Пьер, растерянными, близорукими глазами, не повинуясь, оглянулся вокруг себя, и вдруг на него нашло сомнение. «Где я? Что я делаю? Не смеются ли надо мной? Не будет ли мне стыдно вспоминать это?» Но сомнение это продолжалось только одно мгновение. Пьер оглянулся на серьезные лица окружавших его людей, вспомнил всё, что он уже прошел, и понял, что нельзя остановиться на половине дороги. Он ужаснулся своему сомнению и, стараясь вызвать в себе прежнее чувство умиления, повергся к вратам храма. И действительно чувство умиления, еще сильнейшего, чем прежде, нашло на него. Когда он пролежал несколько времени, ему велели встать и надели на него такой же белый кожаный фартук, какие были на других, дали ему в руки лопату и три пары перчаток, и тогда великий мастер обратился к нему. Он сказал ему, чтобы он старался ничем не запятнать белизну этого фартука, представляющего крепость и непорочность; потом о невыясненной лопате сказал, чтобы он трудился ею очищать свое сердце от пороков и снисходительно заглаживать ею сердце ближнего. Потом про первые перчатки мужские сказал, что значения их он не может знать, но должен хранить их, про другие перчатки мужские сказал, что он должен надевать их в собраниях и наконец про третьи женские перчатки сказал: «Любезный брат, и сии женские перчатки вам определены суть. Отдайте их той женщине, которую вы будете почитать больше всех.
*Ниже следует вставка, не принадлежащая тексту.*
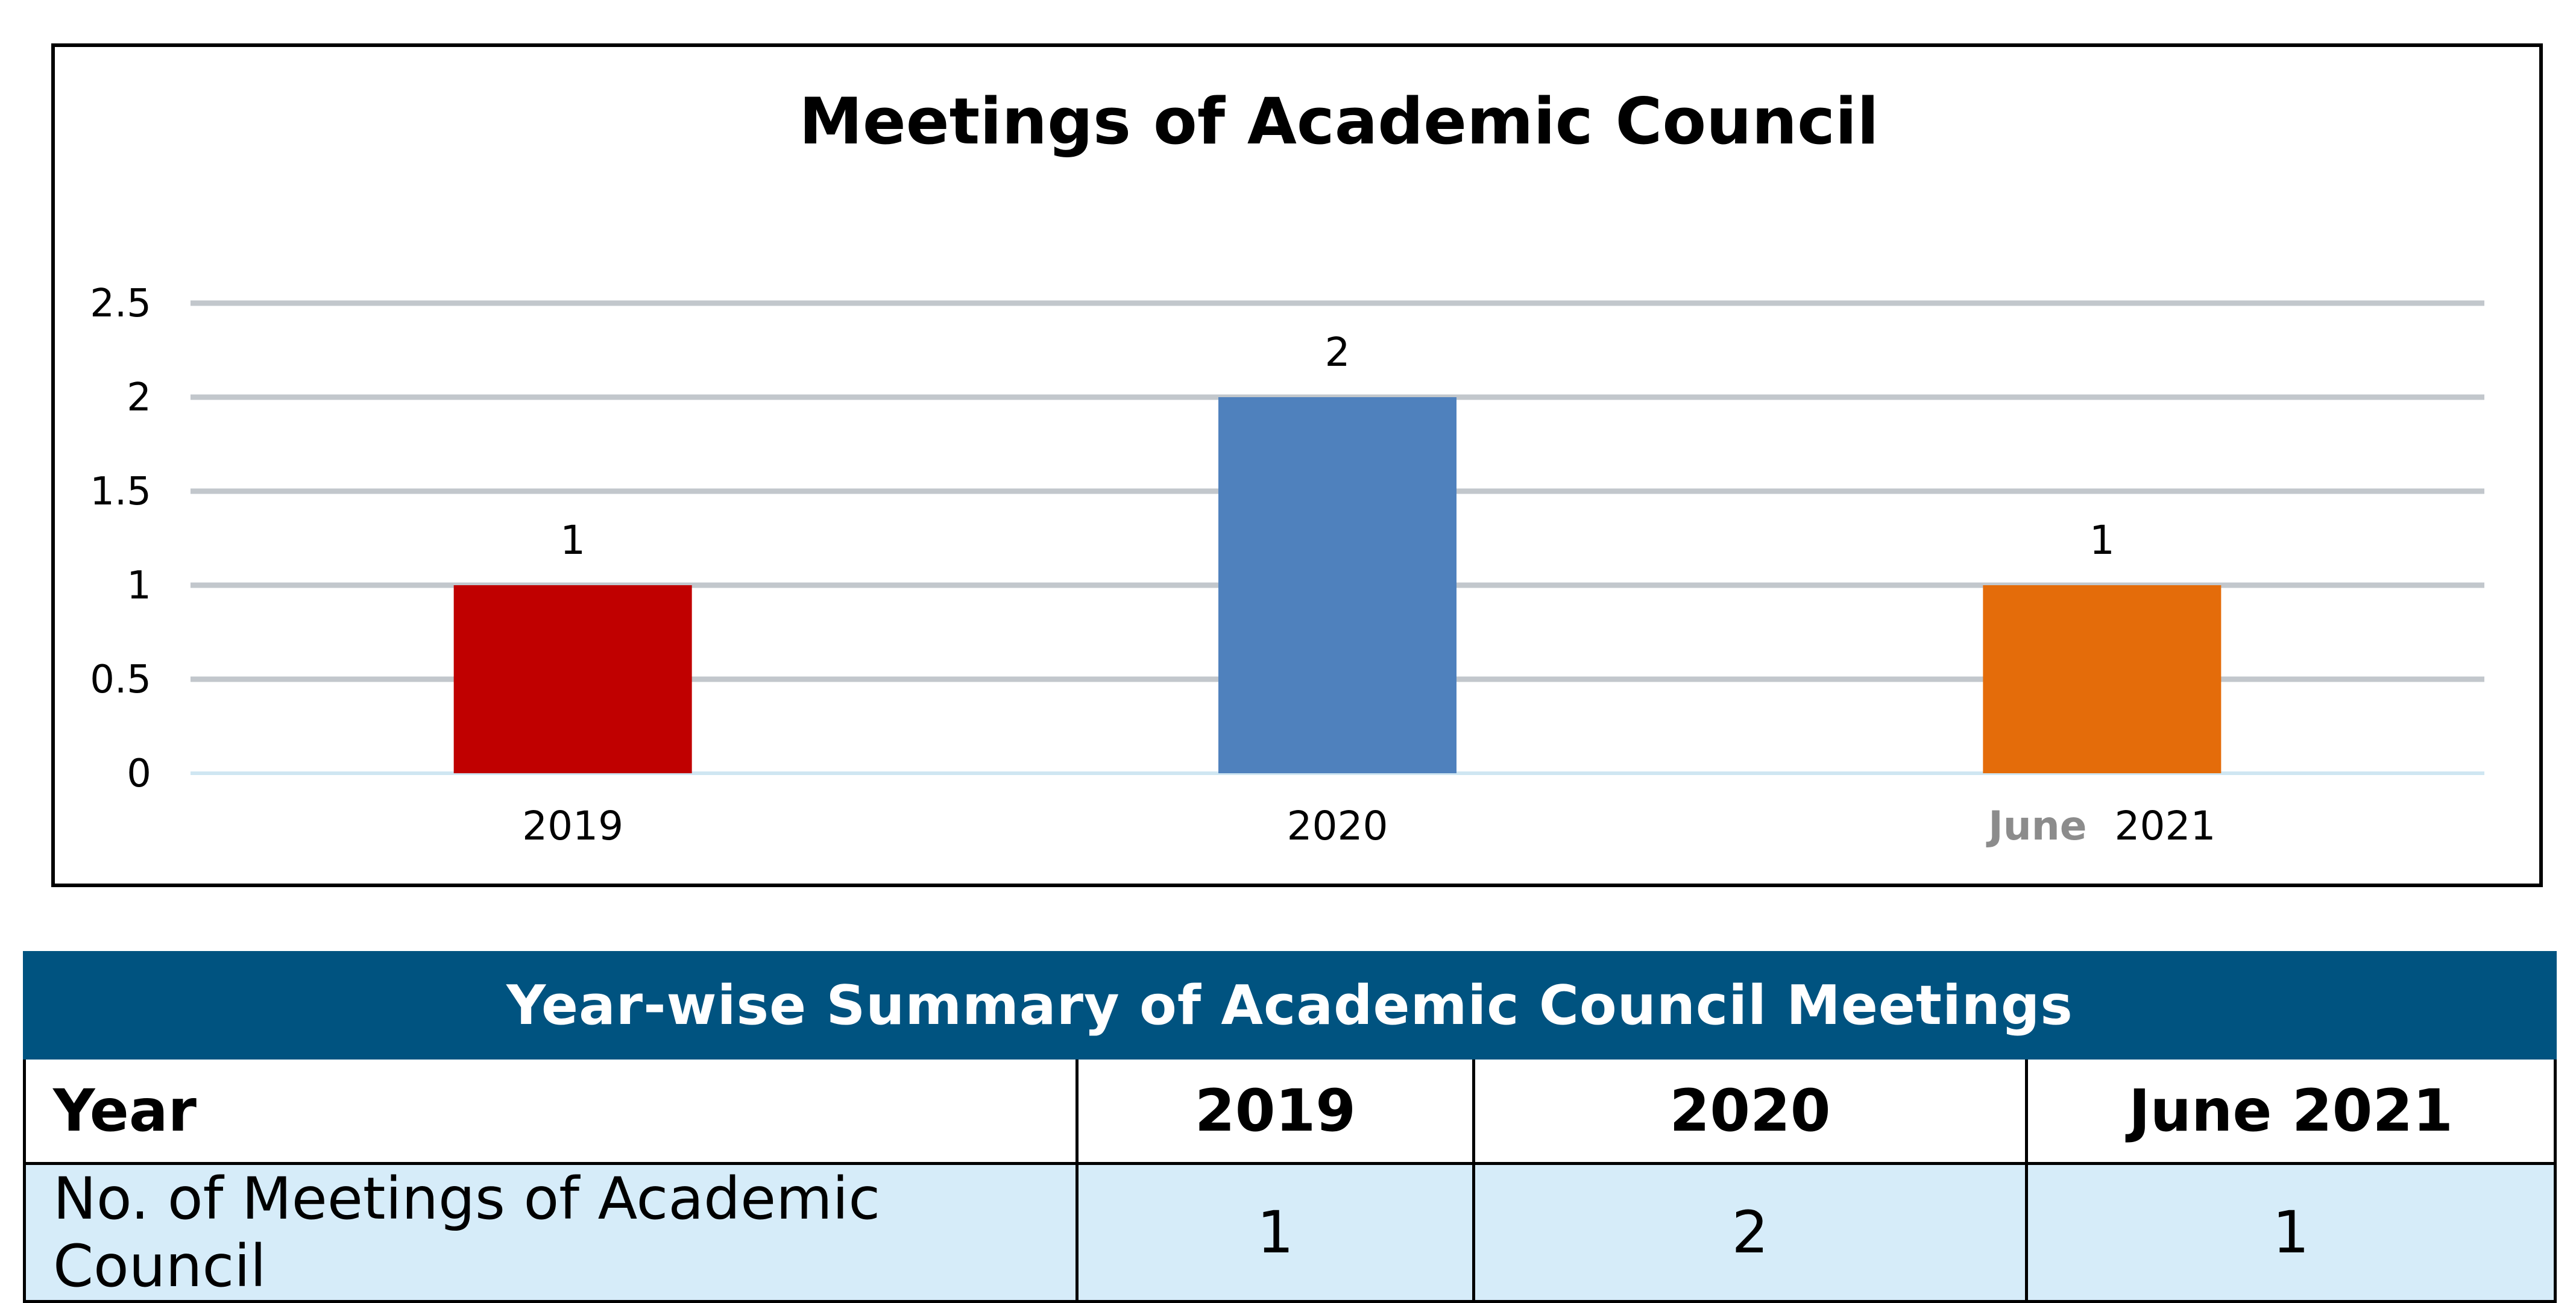  What do you see at coordinates (1338, 352) in the screenshot?
I see `data-label: 2` at bounding box center [1338, 352].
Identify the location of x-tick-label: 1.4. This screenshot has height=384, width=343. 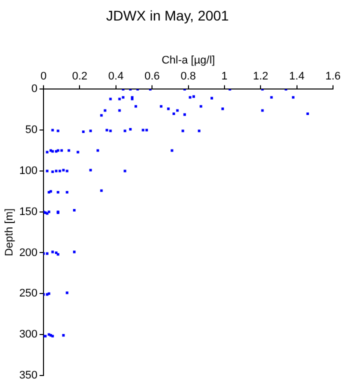
(296, 76).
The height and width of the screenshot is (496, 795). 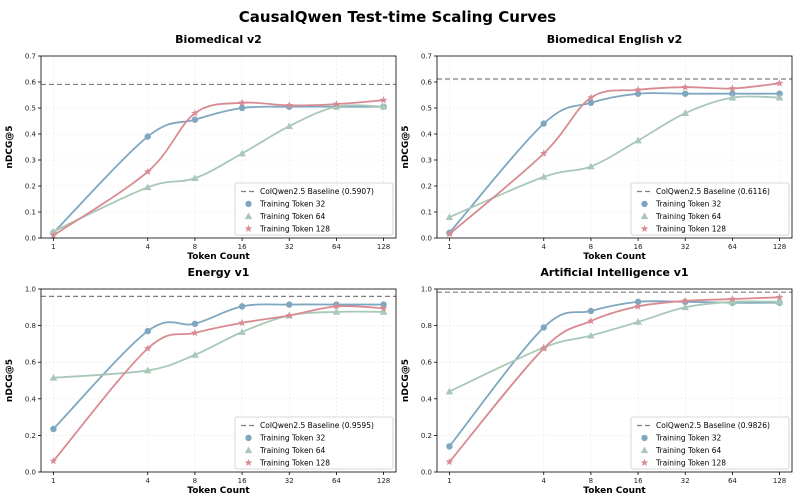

Сим даром уверите в непорочности сердца вашего ту, которую изберете вы себе в достойную каменьщицу». И помолчав несколько времени, прибавил: – «Но соблюди, любезный брат, да не украшают перчатки сии рук нечистых». В то время как великий мастер произносил эти последние слова, Пьеру показалось, что председатель смутился. Пьер смутился еще больше, покраснел до слез, как краснеют дети, беспокойно стал оглядываться и произошло неловкое молчание.